─── DATASET RECORDS

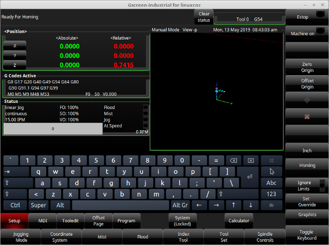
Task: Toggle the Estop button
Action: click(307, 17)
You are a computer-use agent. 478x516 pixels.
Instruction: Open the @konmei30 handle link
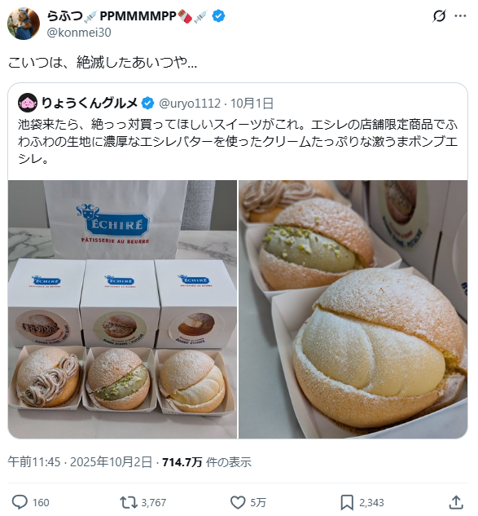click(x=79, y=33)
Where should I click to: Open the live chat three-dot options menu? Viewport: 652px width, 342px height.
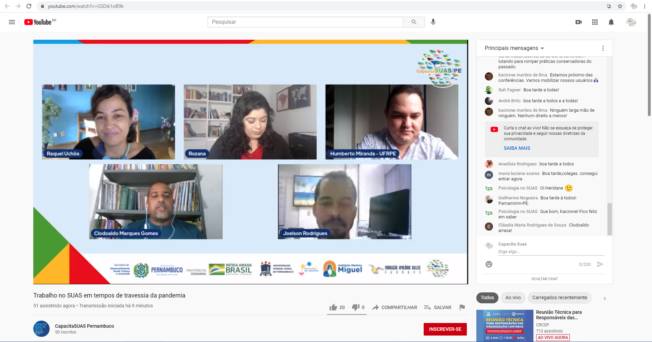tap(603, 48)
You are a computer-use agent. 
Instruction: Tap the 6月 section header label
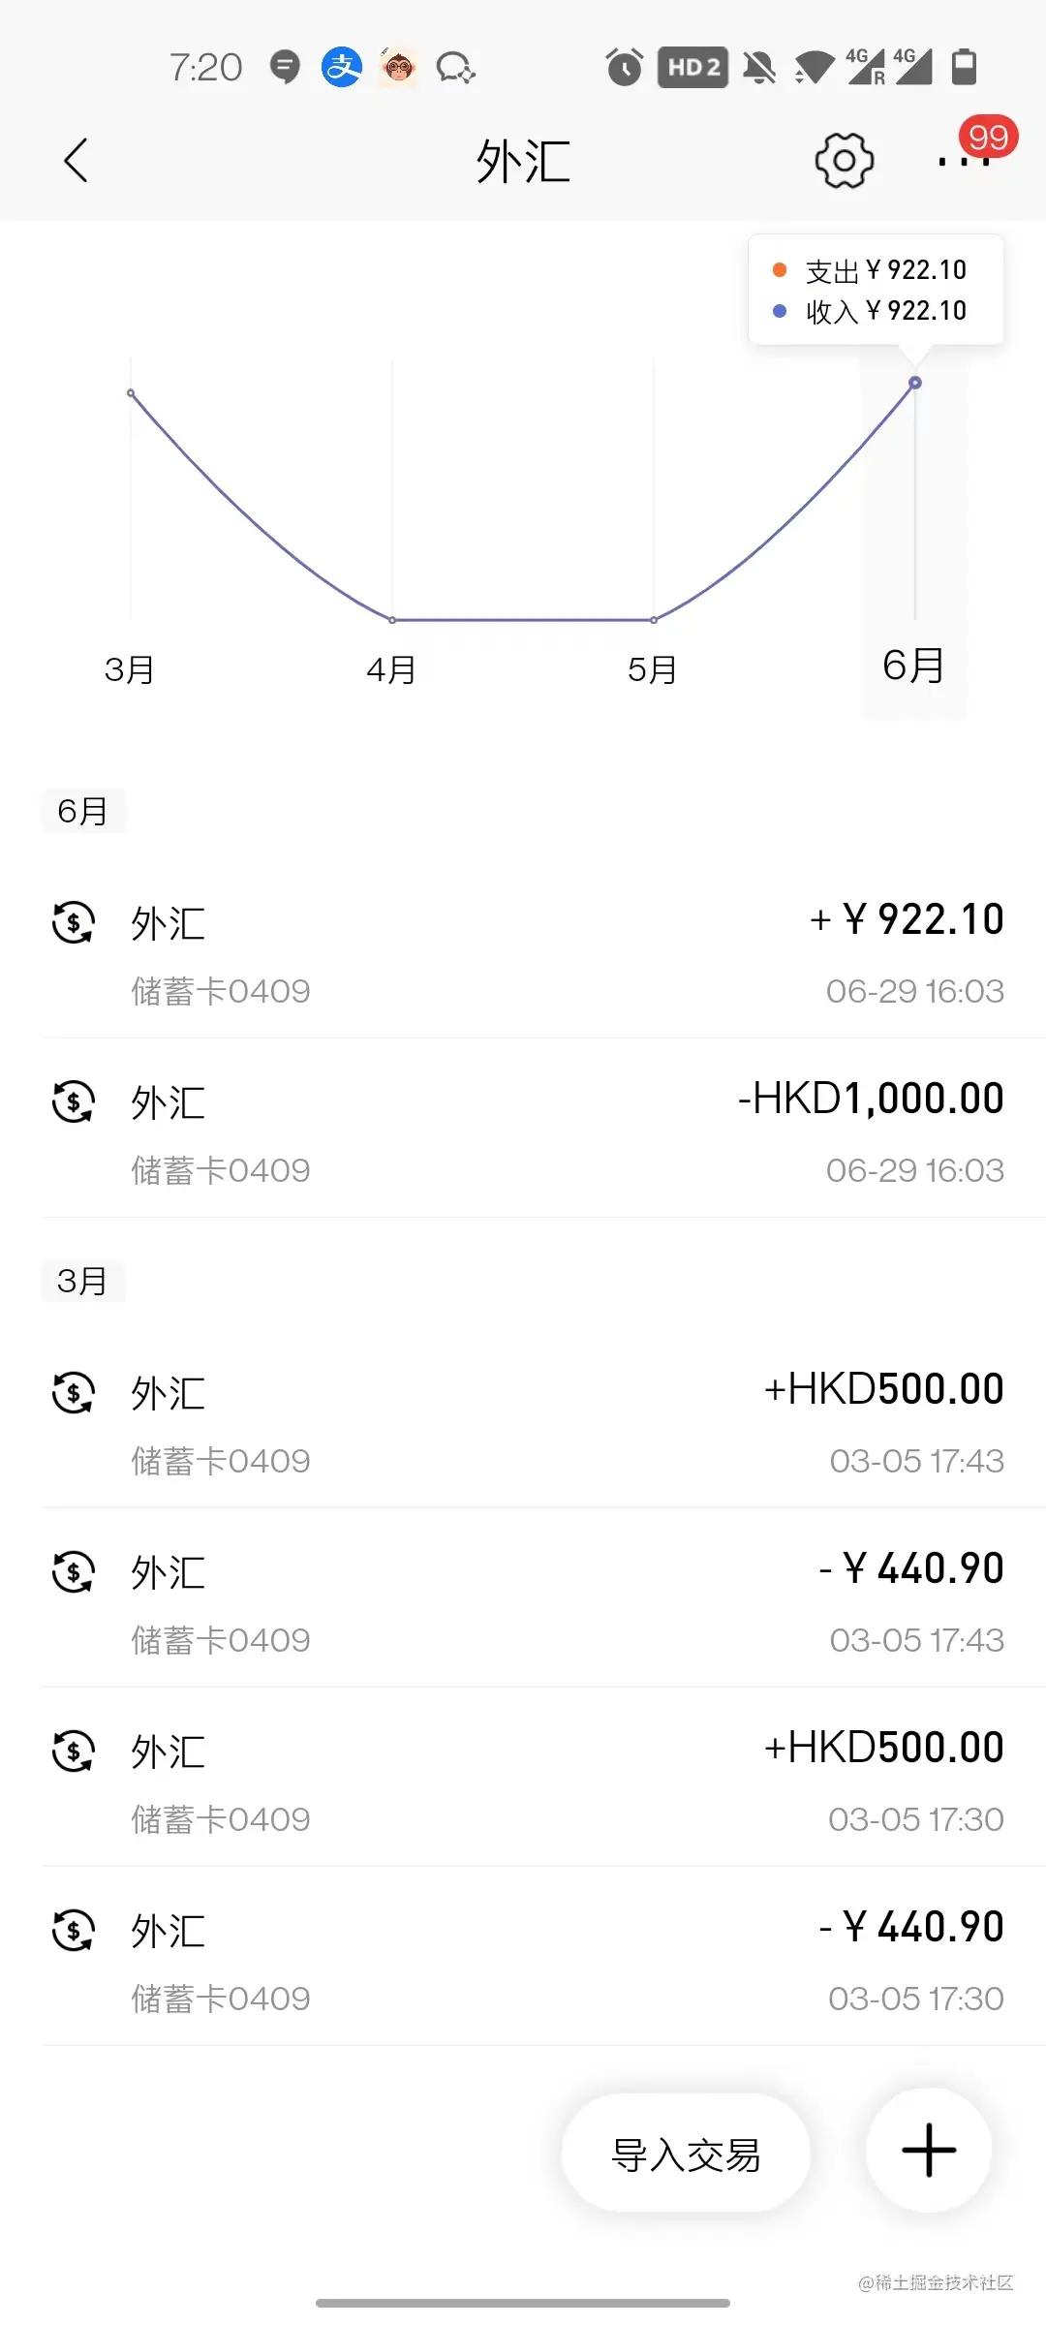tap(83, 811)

──────

> **THE PROBLEM**:
Copy exactly the lines from the line that contains "You are a computer-use agent. 478x516 pixels." through the last line of the records above, both ends included, but leave out the pictures.

> **RESULT**:
You are a computer-use agent. 478x516 pixels.
Instruction: Open the @konmei30 handle link
click(x=79, y=33)
Where should I click to: Open the live chat three-dot options menu? Viewport: 652px width, 342px height.
tap(603, 48)
You are a computer-use agent. 
Instruction: Tap the 6月 section header label
tap(83, 811)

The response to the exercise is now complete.